> Brief
Each record below needs to be copied out exactly as it stands.

> Information shown
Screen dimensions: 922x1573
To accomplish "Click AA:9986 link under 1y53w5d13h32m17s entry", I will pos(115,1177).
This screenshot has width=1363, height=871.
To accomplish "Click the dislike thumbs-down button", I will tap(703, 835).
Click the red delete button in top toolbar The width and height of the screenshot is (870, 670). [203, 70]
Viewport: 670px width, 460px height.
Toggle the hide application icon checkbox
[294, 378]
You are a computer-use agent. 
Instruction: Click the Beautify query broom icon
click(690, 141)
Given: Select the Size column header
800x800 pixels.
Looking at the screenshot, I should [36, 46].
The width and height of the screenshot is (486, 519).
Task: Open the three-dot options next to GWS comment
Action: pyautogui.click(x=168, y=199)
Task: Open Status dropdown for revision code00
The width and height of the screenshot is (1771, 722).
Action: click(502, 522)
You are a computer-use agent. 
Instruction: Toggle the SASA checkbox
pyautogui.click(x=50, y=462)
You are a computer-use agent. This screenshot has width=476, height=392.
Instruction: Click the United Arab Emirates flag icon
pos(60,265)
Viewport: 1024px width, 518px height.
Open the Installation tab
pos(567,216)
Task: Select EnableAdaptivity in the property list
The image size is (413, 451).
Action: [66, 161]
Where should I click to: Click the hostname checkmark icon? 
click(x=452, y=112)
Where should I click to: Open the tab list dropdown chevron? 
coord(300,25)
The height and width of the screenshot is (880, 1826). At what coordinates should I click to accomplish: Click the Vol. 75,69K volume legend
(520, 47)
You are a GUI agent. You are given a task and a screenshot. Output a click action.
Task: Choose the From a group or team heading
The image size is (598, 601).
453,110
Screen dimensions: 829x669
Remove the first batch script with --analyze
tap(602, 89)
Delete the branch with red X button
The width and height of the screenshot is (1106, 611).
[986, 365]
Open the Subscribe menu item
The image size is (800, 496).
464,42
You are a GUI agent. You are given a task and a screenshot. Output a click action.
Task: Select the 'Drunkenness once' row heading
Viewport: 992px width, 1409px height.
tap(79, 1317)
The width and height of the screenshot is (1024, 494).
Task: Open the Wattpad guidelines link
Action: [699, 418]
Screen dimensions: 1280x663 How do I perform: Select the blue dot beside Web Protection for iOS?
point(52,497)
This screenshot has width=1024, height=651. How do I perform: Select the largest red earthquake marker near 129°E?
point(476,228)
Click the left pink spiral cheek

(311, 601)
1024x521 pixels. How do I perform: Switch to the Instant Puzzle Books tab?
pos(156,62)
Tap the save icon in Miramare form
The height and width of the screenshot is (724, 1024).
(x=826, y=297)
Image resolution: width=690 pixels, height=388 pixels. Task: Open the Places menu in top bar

> Result
Screen dimensions: 922x1573
To accomplish "Click AA:9986 link under 1y53w5d13h32m17s entry", I will pos(115,1177).
This screenshot has width=1363, height=871.
To accomplish "Click the dislike thumbs-down button", I will tap(703, 835).
Click the red delete button in top toolbar The width and height of the screenshot is (870, 670). [203, 70]
Viewport: 670px width, 460px height.
Toggle the hide application icon checkbox
[294, 378]
You are a computer-use agent. 
Instruction: Click the Beautify query broom icon
click(690, 141)
Given: Select the Size column header
800x800 pixels.
Looking at the screenshot, I should [36, 46].
The width and height of the screenshot is (486, 519).
Task: Open the three-dot options next to GWS comment
Action: pyautogui.click(x=168, y=199)
Task: Open Status dropdown for revision code00
The width and height of the screenshot is (1771, 722).
Action: click(502, 522)
You are a computer-use agent. 
Instruction: Toggle the SASA checkbox
pyautogui.click(x=50, y=462)
You are a computer-use agent. This screenshot has width=476, height=392.
Instruction: Click the United Arab Emirates flag icon
pos(60,265)
Viewport: 1024px width, 518px height.
Open the Installation tab
pos(567,216)
Task: Select EnableAdaptivity in the property list
The image size is (413, 451).
Action: [66, 161]
Where should I click to: Click the hostname checkmark icon? 
click(x=452, y=112)
Where should I click to: Open the tab list dropdown chevron? 
coord(300,25)
The height and width of the screenshot is (880, 1826). At what coordinates should I click to accomplish: Click the Vol. 75,69K volume legend
(520, 47)
You are a GUI agent. You are given a task and a screenshot. Output a click action.
Task: Choose the From a group or team heading
The image size is (598, 601).
453,110
Screen dimensions: 829x669
Remove the first batch script with --analyze
tap(602, 89)
Delete the branch with red X button
The width and height of the screenshot is (1106, 611).
[986, 365]
Open the Subscribe menu item
The image size is (800, 496).
464,42
You are a GUI agent. You are given a task and a screenshot. Output a click action.
Task: Select the 'Drunkenness once' row heading
Viewport: 992px width, 1409px height.
tap(79, 1317)
The width and height of the screenshot is (1024, 494).
Task: Open the Wattpad guidelines link
Action: [699, 418]
Screen dimensions: 1280x663 How do I perform: Select the blue dot beside Web Protection for iOS?
point(52,497)
This screenshot has width=1024, height=651. How do I perform: Select the largest red earthquake marker near 129°E?
point(476,228)
Click the left pink spiral cheek

(311, 601)
1024x521 pixels. How do I perform: Switch to the Instant Puzzle Books tab?
pos(156,62)
Tap the save icon in Miramare form
The height and width of the screenshot is (724, 1024).
(x=826, y=297)
Image resolution: width=690 pixels, height=388 pixels. Task: Open the Places menu in top bar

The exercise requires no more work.